ОТРЫВОК =>
=-=-=

Путь на родину
Путь на родину
Эшелон отправился во второй половине дня со станции Бреслау-Товарная под ликующие крики его пассажиров, звуки оптимистических мелодий аккордеонов, баянов и гармошек и просто задушевное пение лирических военных песен. Старшина Бабкин, с которым мы оказались в одном вагоне, положив голову на аккордеон, подаренный ему командиром еще в 75-й бригаде, тянул, многократно повторяя с изнывающей тоской одно и то же слово: «Д-а-в-н-о, д-а-в-н-о…», а потом вдруг продолжил красивым баритоном:
Давно ты не видел подружку,
Дорогу к знакомым местам,
Налей же в железную кружку
Свои боевые сто грамм…
Эту песню называли «Сержантский вальс». Бабкин любил и всегда пел ее в концертах солдатской самодеятельности в «красном уголке», когда случалась возможность. Личностью он был типично старшинской: среднего роста, крепкий, красиво сложенный, всегда аккуратный, чистый, энергичный в движениях. Форма на нем сидела настолько привлекательно, что невольно хотелось быть на него похожим. Вне строя и на отдыхе его все называли по имени, но когда он подавал команды, это желание исчезало, заменялось другим: как можно лучше исполнить то, что он требовал. Получить от него замечание считалось позором и почти все, если такое случалось, приносили ему уже вне строя свои извинения. Через месяц он станет старшиной роты управления дивизии, а в апреле 1950 года уедет домой на Алтай.
Когда первые ликования прошли, стали гадать, куда же нас везут. Начальник эшелона, незнакомый капитан говорил, что не знает. Может так и было, но знать очень хотелось. Вспоминали карту Польши, по компасу проверяли движение поезда, он шел строго на восток. Все вместе решили, что если ночью свернет на северо-восток, значит — на Варшаву, далее Минск и Московский железнодорожный узел — полная неизвестность.
Рано утром остановились в Радоме на втором пути. На первом стоял товарный эшелон из больших пульмановских вагонов, на которых 2-метровыми белыми буквами читалась надпись во весь состав: «Трудящимся Польши от трудящихся Советского Союза».
Солдаты — народ любознательный и в вагоны заглянули: эшелон был загружен мукой. Были, конечно, объяснения с польской и нашей комендатурой, но кражи не обнаружили и успокоились.
Дальше эшелон тянулся медленно, как будто решая, куда же нас забросить. Ночью проехали Люблин и утром, постояв немного в Хельме, двинулись к границе. Стало понятно, что наше направление — южное. На какой-то станции нас закатили на запасной путь, отцепили паровоз и оставили. Тут мы заметили впереди мост, украшенный гирляндами искусственных цветов и большую надпись над мостовой аркой: «Родина приветствует победителей!». От избытка чувств все онемели и побежали к мосту, но польские пограничники вежливо, с улыбкой попросили вернуться к вагонам. В каком-то переулке нашли продуктовый магазин и, у кого еще были злоты, решили их истратить.
Магазин небольшой, но по понятиям того времени там было все, что нам надо. Купили хлеб, колбасу, сгущенное молоко. Продукты, которые нам выдали на дорогу сухим пайком, сухари, тушенка и сахар, уже не устраивали.

=-=-=

ИСХОДНЫЕ ДАННЫЕ =>
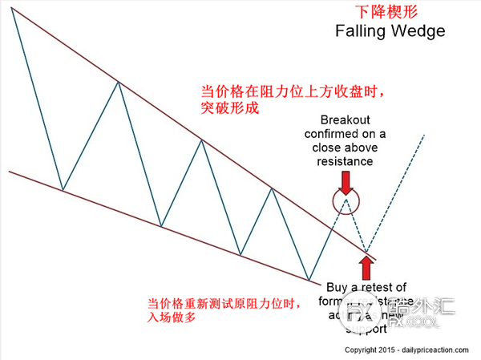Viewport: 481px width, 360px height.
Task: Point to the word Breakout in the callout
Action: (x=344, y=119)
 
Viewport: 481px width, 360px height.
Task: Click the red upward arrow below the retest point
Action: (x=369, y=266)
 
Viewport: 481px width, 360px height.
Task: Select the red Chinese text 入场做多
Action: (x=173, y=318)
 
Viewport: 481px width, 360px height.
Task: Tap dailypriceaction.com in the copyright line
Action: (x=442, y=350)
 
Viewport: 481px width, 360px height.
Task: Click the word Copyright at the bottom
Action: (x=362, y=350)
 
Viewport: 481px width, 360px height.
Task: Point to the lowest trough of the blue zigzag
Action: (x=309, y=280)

=-=-=

Повторите, пожалуйста, отрывок о дороге эшелона, начиная со слов «Солдаты — народ» и продолжая до слов «решили их истратить.», и поменяйте в нем «мукой» на «зерном». Данные — это отдельный материал, не связанный с отрывком.

ОТВЕТ НА ЗАДАНИЕ =>
Солдаты — народ любознательный и в вагоны заглянули: эшелон был загружен зерном. Были, конечно, объяснения с польской и нашей комендатурой, но кражи не обнаружили и успокоились.
Дальше эшелон тянулся медленно, как будто решая, куда же нас забросить. Ночью проехали Люблин и утром, постояв немного в Хельме, двинулись к границе. Стало понятно, что наше направление — южное. На какой-то станции нас закатили на запасной путь, отцепили паровоз и оставили. Тут мы заметили впереди мост, украшенный гирляндами искусственных цветов и большую надпись над мостовой аркой: «Родина приветствует победителей!». От избытка чувств все онемели и побежали к мосту, но польские пограничники вежливо, с улыбкой попросили вернуться к вагонам. В каком-то переулке нашли продуктовый магазин и, у кого еще были злоты, решили их истратить.